Sunday, August 20

demand destruction

Destroying the demand for oil and gas is one possible strategy to address Peak Oil - albeit a deceptive one which hides the truth.

The following brief excerpt from
Michael Kane, writing for Michael Ruppert's From The Wilderness Publications has a different perspective on the "liquid bombers" arrests and the consequences which have eventuated.

Demand destruction has been discussed in both financial and elite circles for quite some time, especially as it pertains to the consumption of hydrocarbons.

Jet fuel makes up 10% of total oil consumption, or 12% of total liquid fuel consumption. North America and Western Europe consume more jet fuel than any other regions on the planet, totaling 112.5 million gallons per day as of 1998. That number is certainly higher today.

The recent arrests of suspects said to be conspiring to blow up planes headed from Britain to America occurred at a very convenient time in light of current events. As the world stands on the brink of an unprecedented energy crisis, the question is whether there is going to be a fast collapse or a slow burn.

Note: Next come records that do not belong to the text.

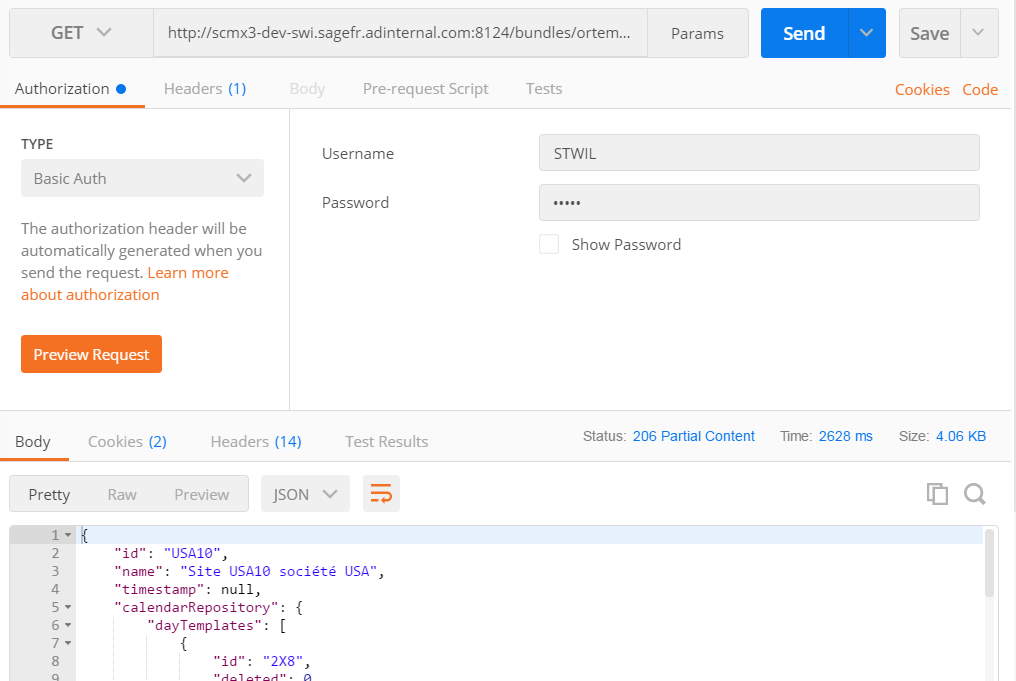
Task: Click the Send button
Action: tap(803, 33)
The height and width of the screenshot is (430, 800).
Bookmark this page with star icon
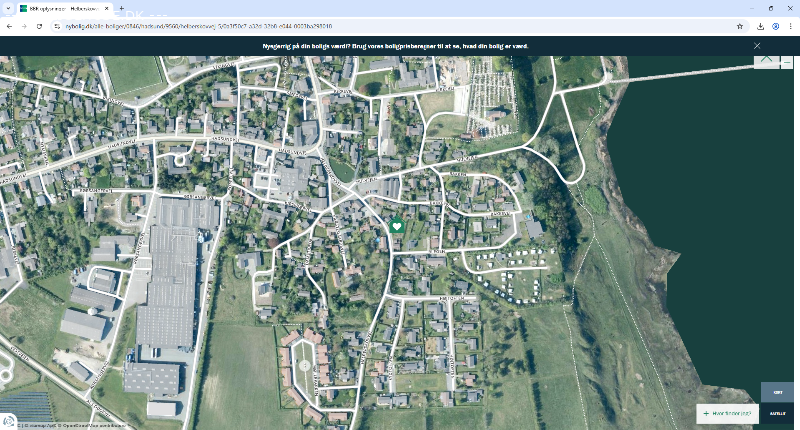tap(740, 26)
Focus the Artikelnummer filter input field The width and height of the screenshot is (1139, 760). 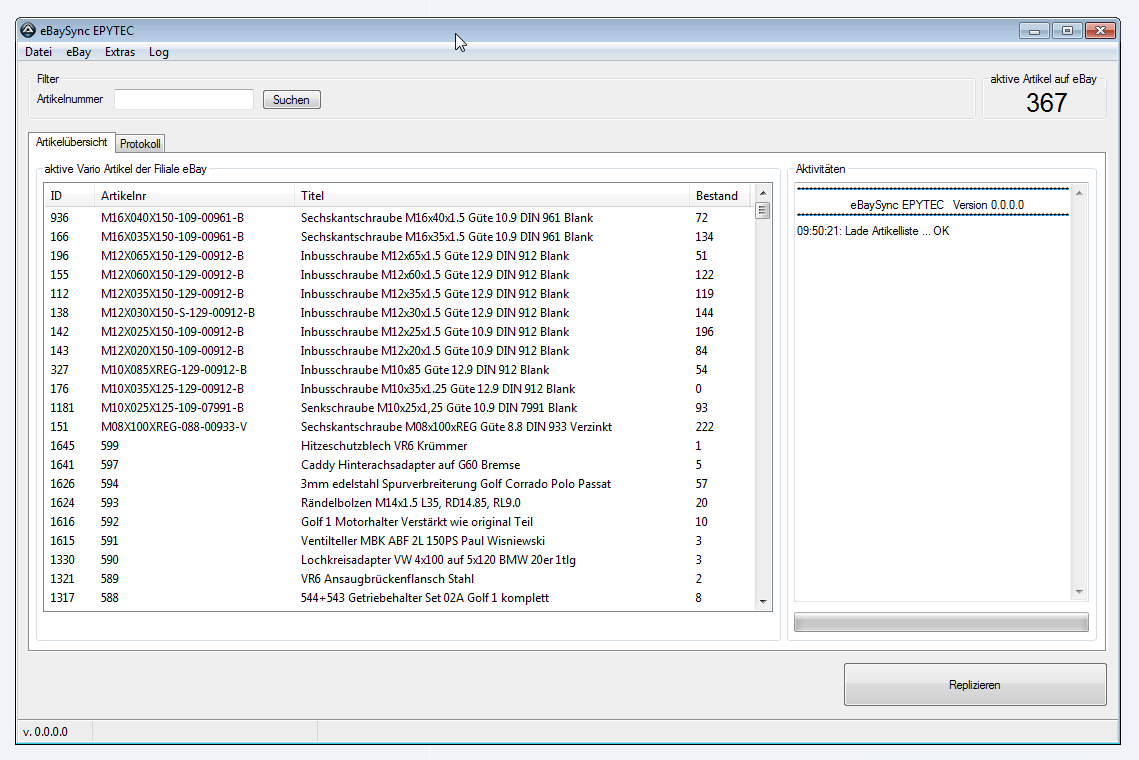coord(184,99)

Elites can attempt to avoid a fast collapse by manipulating the public's perception of reality in order to modify our behavior. As FTW's Carolyn Baker recently wrote:

If the empire will not tell the truth about Peak Oil, then it has only two options:

1) Create wars to take the resources it needs, and/or

2) Create demand destruction.

The arrests in the U.K. caused hundreds of flights to be cancelled or delayed. The ramifications will last for months, if not years. This terror-scare will likely be seen as a hallmark moment in the decline of the airline industry...

... A terror scare is good for the Bush Administration and the Republicans. Wall Street was virtually unaffected by the news of a thwarted terrorist plot on August 10, 2006, but European markets took a tumble...

...It is more likely that we will see continuous "terror scares" that further lead the population towards consuming less liquid fuel, and jet fuel seems to be the easiest target since social, political, economic and geological factors have naturally aligned against the airline industry.